_Directions for this task_
Exact copies of all the entries are required.

_Data records_

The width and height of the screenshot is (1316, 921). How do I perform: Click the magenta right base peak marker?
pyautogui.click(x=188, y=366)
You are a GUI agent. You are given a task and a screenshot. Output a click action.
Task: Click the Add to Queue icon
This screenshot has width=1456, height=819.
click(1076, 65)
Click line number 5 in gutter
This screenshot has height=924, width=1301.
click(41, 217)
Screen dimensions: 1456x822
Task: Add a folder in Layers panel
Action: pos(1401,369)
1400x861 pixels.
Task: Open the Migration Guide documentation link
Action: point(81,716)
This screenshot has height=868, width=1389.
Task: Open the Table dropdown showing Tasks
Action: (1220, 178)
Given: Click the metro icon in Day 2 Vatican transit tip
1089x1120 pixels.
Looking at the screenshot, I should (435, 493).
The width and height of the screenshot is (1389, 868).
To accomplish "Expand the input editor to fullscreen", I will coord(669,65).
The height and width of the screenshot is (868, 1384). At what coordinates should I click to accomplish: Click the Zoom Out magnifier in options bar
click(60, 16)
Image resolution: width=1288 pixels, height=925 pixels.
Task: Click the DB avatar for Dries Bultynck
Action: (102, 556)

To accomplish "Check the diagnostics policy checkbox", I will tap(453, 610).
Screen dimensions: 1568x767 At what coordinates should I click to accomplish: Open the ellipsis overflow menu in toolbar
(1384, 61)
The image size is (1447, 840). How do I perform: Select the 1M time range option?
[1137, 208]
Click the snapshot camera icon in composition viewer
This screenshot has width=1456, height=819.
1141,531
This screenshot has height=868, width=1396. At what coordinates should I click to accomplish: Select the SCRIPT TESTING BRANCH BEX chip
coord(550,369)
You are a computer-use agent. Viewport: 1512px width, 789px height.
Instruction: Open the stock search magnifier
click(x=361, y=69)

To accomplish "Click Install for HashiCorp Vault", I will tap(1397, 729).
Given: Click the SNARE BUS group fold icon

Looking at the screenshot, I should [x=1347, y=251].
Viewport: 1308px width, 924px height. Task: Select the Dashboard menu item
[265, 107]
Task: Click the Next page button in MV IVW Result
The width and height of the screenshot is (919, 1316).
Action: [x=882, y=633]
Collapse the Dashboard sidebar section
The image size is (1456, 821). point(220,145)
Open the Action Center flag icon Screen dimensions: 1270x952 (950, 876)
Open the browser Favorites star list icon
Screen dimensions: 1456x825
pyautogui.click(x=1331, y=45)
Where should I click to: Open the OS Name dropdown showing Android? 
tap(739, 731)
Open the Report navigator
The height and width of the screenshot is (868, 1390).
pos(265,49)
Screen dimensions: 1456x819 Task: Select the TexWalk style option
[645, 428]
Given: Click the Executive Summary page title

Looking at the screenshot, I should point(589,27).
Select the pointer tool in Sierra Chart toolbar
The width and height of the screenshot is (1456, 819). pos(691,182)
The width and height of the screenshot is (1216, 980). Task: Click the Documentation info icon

_Your solution_
The width and height of the screenshot is (1316, 921). How do I perform: Click the magenta right base peak marker?
pyautogui.click(x=188, y=366)
You are a GUI agent. You are given a task and a screenshot. Output a click action.
Task: Click the Add to Queue icon
This screenshot has width=1456, height=819.
click(1076, 65)
Click line number 5 in gutter
This screenshot has height=924, width=1301.
click(41, 217)
Screen dimensions: 1456x822
Task: Add a folder in Layers panel
Action: pos(1401,369)
1400x861 pixels.
Task: Open the Migration Guide documentation link
Action: point(81,716)
This screenshot has height=868, width=1389.
Task: Open the Table dropdown showing Tasks
Action: (1220, 178)
Given: Click the metro icon in Day 2 Vatican transit tip
1089x1120 pixels.
Looking at the screenshot, I should (435, 493).
The width and height of the screenshot is (1389, 868).
To accomplish "Expand the input editor to fullscreen", I will coord(669,65).
The height and width of the screenshot is (868, 1384). At what coordinates should I click to accomplish: Click the Zoom Out magnifier in options bar
click(60, 16)
Image resolution: width=1288 pixels, height=925 pixels.
Task: Click the DB avatar for Dries Bultynck
Action: (102, 556)

To accomplish "Check the diagnostics policy checkbox", I will tap(453, 610).
Screen dimensions: 1568x767 At what coordinates should I click to accomplish: Open the ellipsis overflow menu in toolbar
(1384, 61)
The image size is (1447, 840). How do I perform: Select the 1M time range option?
[1137, 208]
Click the snapshot camera icon in composition viewer
This screenshot has width=1456, height=819.
1141,531
This screenshot has height=868, width=1396. At what coordinates should I click to accomplish: Select the SCRIPT TESTING BRANCH BEX chip
coord(550,369)
You are a computer-use agent. Viewport: 1512px width, 789px height.
Instruction: Open the stock search magnifier
click(x=361, y=69)

To accomplish "Click Install for HashiCorp Vault", I will tap(1397, 729).
Given: Click the SNARE BUS group fold icon

Looking at the screenshot, I should [x=1347, y=251].
Viewport: 1308px width, 924px height. Task: Select the Dashboard menu item
[265, 107]
Task: Click the Next page button in MV IVW Result
The width and height of the screenshot is (919, 1316).
Action: [x=882, y=633]
Collapse the Dashboard sidebar section
The image size is (1456, 821). point(220,145)
Open the Action Center flag icon Screen dimensions: 1270x952 (950, 876)
Open the browser Favorites star list icon
Screen dimensions: 1456x825
pyautogui.click(x=1331, y=45)
Where should I click to: Open the OS Name dropdown showing Android? 
tap(739, 731)
Open the Report navigator
The height and width of the screenshot is (868, 1390).
pos(265,49)
Screen dimensions: 1456x819 Task: Select the TexWalk style option
[645, 428]
Given: Click the Executive Summary page title

Looking at the screenshot, I should point(589,27).
Select the pointer tool in Sierra Chart toolbar
The width and height of the screenshot is (1456, 819). pos(691,182)
The width and height of the screenshot is (1216, 980). Task: Click the Documentation info icon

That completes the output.